Merzer, Arieh
MERZER, ARIEH
MERZER, ARIEH (1905–1966), Israeli artist specializing in repoussé reliefs, mainly in copper and silver. Born in a small town near Warsaw, Merzer studied art in Warsaw and began his career as an artist there. From 1930 he lived and worked in Paris. After the occupation of France he was detained in a concentration camp, but in 1943 managed to escape and made his way to Switzerland. At the end of 1945 he immigrated to Ereẓ Israel where he lived alternately in Holon and Safed. He was one of the founders of the Safed artists' colony.
Merzer revitalized the ancient technique of hammered metal which has a long tradition in the Jewish creative arts, especially in the decoration of ceremonial objects. His style reflects the Jewish popular art of Eastern Europe, and his subjects were drawn from the Jewish lore of the past: the ghettos and shtetls of Poland whose culture he knew from his youth. His work includes scenes of Jewish feasts and religious ceremonies, daily life, genre and figures of craftsmen, as well as illustrations of folksongs and of stories by the great Yiddish writers.
In Safed he found an atmosphere not unlike that of the small towns of the Diaspora. The Ashkenazi and Sefardi inhabitants of Safed are depicted in their traditional garb, their earthly simplicity strongly recalling the Jews of the ghetto. Many of his works reflect everyday scenes of Safed, its Old City, its famous synagogues, narrow lanes, and ancient stone houses with wrought-iron railings. He also depicted stories of the Bible as he saw them in his imagination when he first studied them as a child in the ḥeder. Biblical heroes are shown as real characters from the Eastern European Jewish world, those very Jews whom he had encountered in his childhood flavored with Oriental elements with which he was impressed after his arrival in Ereẓ Israel. Occasionally he also addressed himself to contemporary Israeli subject matter, but the bulk of his work is a testament of love to a way of life that has disappeared.

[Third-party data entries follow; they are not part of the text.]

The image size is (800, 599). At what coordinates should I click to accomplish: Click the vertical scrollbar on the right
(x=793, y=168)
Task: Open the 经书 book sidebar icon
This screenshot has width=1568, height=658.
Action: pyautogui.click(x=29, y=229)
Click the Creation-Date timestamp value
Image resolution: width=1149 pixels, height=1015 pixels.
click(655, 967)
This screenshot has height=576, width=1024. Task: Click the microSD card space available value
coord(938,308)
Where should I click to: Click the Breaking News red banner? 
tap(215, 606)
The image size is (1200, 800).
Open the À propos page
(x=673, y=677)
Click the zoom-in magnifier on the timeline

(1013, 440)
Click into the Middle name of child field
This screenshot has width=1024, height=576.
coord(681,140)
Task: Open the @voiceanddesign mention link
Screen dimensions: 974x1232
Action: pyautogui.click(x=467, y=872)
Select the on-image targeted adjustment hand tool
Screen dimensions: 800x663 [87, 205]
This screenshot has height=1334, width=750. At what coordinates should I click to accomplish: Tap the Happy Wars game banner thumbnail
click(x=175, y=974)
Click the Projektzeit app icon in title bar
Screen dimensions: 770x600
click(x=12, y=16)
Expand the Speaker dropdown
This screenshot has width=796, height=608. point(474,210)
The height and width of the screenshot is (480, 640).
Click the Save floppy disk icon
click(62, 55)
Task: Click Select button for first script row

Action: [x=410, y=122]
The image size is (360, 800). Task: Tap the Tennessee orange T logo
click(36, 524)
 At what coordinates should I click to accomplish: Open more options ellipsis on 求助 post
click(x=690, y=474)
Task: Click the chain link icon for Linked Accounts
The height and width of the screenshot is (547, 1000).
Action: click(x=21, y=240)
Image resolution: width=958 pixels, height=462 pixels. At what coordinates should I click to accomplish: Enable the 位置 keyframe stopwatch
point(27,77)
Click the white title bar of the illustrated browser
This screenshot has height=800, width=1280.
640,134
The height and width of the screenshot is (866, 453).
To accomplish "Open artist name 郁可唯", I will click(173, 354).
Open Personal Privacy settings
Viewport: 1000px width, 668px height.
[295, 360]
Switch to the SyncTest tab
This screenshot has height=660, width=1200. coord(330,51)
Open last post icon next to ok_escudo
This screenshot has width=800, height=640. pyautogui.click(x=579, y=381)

Ornamental elements are emphasized in his reliefs by the frequent use of symmetry especially notable in the decorative effects of the backgrounds, in details and elaborated patterns. He frequently designed animals, plants, and ornamental motifs taken from the rich resources of Jewish folk art. He combined tactile values of the figures, which are the main components of his depictions, with pictorial effects in the backgrounds and landscapes. His work, deeply rooted in Jewish folklore, has a charming simplicity and a naive air and represents a direct continuation of the traditional Jewish folk art.